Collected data
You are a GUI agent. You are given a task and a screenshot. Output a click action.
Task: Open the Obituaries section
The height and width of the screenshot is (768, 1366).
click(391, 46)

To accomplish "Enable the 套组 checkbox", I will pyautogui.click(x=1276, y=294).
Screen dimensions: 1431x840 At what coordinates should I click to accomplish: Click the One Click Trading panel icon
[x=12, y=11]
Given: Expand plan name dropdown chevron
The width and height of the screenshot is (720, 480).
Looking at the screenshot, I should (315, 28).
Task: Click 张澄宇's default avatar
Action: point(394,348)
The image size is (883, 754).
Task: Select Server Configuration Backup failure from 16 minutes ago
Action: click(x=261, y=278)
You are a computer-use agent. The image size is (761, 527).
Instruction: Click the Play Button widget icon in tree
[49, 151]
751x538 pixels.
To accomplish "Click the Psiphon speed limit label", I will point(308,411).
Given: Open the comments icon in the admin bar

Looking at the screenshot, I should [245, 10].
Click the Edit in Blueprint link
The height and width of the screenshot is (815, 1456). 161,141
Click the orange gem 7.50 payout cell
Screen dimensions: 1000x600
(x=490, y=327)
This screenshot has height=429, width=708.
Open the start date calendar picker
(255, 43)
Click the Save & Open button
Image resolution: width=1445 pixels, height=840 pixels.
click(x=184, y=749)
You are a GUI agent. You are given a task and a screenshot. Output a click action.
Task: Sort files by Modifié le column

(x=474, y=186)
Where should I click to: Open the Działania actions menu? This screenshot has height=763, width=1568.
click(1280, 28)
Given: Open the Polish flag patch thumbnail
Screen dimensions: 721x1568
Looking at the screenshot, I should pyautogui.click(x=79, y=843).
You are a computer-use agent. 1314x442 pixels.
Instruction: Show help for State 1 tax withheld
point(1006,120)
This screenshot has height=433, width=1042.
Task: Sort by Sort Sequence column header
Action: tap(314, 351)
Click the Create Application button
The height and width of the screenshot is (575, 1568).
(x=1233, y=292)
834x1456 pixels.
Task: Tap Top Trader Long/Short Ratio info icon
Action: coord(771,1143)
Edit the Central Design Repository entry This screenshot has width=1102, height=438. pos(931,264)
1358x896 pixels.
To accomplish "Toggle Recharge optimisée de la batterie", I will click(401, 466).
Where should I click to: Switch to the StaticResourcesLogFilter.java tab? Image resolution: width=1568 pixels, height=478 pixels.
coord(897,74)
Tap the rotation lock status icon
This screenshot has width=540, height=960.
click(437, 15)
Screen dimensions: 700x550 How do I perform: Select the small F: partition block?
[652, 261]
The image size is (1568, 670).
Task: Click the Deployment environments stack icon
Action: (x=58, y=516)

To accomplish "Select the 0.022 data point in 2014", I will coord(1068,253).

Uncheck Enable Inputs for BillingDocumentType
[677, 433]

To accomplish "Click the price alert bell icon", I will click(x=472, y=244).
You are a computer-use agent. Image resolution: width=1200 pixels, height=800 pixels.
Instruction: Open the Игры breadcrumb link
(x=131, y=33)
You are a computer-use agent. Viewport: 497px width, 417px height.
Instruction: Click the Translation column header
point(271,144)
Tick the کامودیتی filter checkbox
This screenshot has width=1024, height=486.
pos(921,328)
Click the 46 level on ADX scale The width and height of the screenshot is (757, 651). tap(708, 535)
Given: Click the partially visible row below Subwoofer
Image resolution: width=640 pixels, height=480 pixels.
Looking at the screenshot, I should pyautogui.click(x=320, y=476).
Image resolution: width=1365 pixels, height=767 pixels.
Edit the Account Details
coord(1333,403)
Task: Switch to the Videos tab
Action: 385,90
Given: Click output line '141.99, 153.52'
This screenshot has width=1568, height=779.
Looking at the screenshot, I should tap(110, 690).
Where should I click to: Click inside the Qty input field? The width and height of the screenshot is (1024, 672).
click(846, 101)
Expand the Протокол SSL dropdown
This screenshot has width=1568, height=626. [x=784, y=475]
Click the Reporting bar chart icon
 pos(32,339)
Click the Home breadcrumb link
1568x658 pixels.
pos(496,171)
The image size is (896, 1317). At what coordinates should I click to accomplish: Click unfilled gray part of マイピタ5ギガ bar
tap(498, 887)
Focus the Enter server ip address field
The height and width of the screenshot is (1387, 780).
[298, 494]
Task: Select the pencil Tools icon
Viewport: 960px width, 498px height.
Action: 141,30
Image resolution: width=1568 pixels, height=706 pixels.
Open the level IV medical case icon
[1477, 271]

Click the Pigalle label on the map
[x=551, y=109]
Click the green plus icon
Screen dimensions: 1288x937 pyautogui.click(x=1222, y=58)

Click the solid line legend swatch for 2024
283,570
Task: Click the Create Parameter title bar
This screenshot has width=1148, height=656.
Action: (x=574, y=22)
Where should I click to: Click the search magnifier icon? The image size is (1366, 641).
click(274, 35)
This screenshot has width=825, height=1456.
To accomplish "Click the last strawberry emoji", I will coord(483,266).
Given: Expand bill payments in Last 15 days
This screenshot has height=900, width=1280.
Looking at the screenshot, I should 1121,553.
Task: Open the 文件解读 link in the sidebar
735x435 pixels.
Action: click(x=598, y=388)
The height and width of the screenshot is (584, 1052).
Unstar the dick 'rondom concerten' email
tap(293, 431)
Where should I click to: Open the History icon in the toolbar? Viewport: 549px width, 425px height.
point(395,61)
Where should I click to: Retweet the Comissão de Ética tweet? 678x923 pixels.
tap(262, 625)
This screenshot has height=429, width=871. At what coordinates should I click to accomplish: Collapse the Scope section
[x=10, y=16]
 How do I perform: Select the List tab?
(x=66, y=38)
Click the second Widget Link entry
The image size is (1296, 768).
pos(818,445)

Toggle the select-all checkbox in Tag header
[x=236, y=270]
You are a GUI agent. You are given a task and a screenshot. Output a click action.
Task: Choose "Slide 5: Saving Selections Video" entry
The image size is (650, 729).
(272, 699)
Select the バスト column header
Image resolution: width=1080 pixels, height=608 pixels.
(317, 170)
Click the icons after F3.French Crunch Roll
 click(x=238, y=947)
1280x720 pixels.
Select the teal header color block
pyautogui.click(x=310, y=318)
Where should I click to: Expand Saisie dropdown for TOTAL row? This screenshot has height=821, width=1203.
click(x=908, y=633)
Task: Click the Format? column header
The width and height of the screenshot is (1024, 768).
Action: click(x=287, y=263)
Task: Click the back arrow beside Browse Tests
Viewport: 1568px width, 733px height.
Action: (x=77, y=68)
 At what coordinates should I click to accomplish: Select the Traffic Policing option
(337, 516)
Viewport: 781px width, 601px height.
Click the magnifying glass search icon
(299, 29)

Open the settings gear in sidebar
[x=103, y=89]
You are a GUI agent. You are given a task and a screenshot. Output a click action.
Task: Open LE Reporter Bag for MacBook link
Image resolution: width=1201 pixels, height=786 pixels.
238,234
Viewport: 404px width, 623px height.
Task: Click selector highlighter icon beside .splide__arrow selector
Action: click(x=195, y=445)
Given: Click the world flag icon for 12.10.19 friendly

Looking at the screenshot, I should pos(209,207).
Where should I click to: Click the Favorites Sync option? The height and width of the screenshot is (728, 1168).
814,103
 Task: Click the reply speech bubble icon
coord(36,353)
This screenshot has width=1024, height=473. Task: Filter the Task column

WHAT IS EXPECTED. Provide an exact transcript of the lines from the one that holds "5: Saving Selections" through the final line of the data above.

SOLUTION FOR THIS EXERCISE.
Task: Choose "Slide 5: Saving Selections Video" entry
The image size is (650, 729).
(272, 699)
Select the バスト column header
Image resolution: width=1080 pixels, height=608 pixels.
(317, 170)
Click the icons after F3.French Crunch Roll
 click(x=238, y=947)
1280x720 pixels.
Select the teal header color block
pyautogui.click(x=310, y=318)
Where should I click to: Expand Saisie dropdown for TOTAL row? This screenshot has height=821, width=1203.
click(x=908, y=633)
Task: Click the Format? column header
The width and height of the screenshot is (1024, 768).
Action: click(x=287, y=263)
Task: Click the back arrow beside Browse Tests
Viewport: 1568px width, 733px height.
Action: (x=77, y=68)
 At what coordinates should I click to accomplish: Select the Traffic Policing option
(337, 516)
Viewport: 781px width, 601px height.
Click the magnifying glass search icon
(299, 29)

Open the settings gear in sidebar
[x=103, y=89]
You are a GUI agent. You are given a task and a screenshot. Output a click action.
Task: Open LE Reporter Bag for MacBook link
Image resolution: width=1201 pixels, height=786 pixels.
238,234
Viewport: 404px width, 623px height.
Task: Click selector highlighter icon beside .splide__arrow selector
Action: click(x=195, y=445)
Given: Click the world flag icon for 12.10.19 friendly

Looking at the screenshot, I should pos(209,207).
Where should I click to: Click the Favorites Sync option? The height and width of the screenshot is (728, 1168).
814,103
 Task: Click the reply speech bubble icon
coord(36,353)
This screenshot has width=1024, height=473. Task: Filter the Task column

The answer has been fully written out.